EDIT: Oh, yeah. Notice the cover on the camera magazine in sqeegee’s link. That’s there to reduce noise from the magazines.
I don’t know, that wasn’t a Production camera, it seems like it was an experimental technology. I can’t find mention of it on the web anywhere, though, so I can only suspect that it doesn’t count.
Oh, no the director (actually Director of Photography) is concerned either way. But it’s often easier to set the lighting when you’re looking at exactly what the camera is picking up than when you are recording on film.
NHK’s “HighVision” analog HD system was very definitely production technology, and the system was broadcast in Japan and in use in the US in the late 80s and early 90s. I’ve been involved in consumer, industrial and broadcast video since the 1970s and open-reel B&W “Porta-Pack” video. Rebo’s work in commercials, industrials, art installations for museums and Coppola’s HD work for ShowTime’s “Fairy Tale Theater” were very well known at the time.
There is a regrettable tendency to assume that everything is on the web. Not true. Not even close. And there is a huge black hole where the pre-web 80s and 90s are concerned.
The stuff I’m talking about was all over industry magazines like Post, Millimeter and American Cinematographer and consumer magazines like Premiere, Video and Stereo Review. But most industry magazines either haven’t made their old material available on the web (preferring to keep a small income from selling re-prints) or stopped publishing before the web happened.

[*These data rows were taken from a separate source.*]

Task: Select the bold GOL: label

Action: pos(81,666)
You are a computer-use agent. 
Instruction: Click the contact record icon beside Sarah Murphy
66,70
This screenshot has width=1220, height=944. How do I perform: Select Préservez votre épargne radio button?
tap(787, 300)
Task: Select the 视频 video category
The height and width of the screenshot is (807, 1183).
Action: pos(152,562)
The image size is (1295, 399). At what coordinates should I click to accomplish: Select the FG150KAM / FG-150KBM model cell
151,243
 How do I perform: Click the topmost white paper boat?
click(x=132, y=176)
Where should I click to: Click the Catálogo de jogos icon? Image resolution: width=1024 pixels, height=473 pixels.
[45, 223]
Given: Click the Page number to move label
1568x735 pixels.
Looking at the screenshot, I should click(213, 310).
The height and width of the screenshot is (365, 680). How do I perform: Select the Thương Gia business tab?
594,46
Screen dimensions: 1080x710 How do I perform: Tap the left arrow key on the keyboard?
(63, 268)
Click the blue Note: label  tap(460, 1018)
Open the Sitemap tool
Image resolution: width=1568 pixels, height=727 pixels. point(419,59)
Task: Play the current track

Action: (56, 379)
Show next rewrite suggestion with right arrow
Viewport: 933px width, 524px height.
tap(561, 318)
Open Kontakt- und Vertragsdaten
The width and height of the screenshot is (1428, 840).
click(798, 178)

Even magazines devoted to the Internet have disappeared. Boardwatch had it’s entire back issue catalog on the net. Then they were sold to another publisher…and the whole thing disappeared. Boardwatch was the place that documented the story of how the entire Net nearly disappeared when the National Science Foundation decided they no longer wished to pay for the backbone connection everyone was using. I was reading at the time and remember it all, but if I don’t go to a library and read back issues on microfilm, it may as well not have happened.
In the same way, manufacturers and retailers don’t bother to put up sale information about equipment they no longer sell.
I remember how important Rebo was to the early days of HD in the US, but he doesn’t even have a Wikipedia entry. I’ll fix that, but I’ll have to do it by groveling through the Chicago Public Library or the Linda Hall Library in Kansas City for references. What I can’t do is show it by doing a Google search for his name.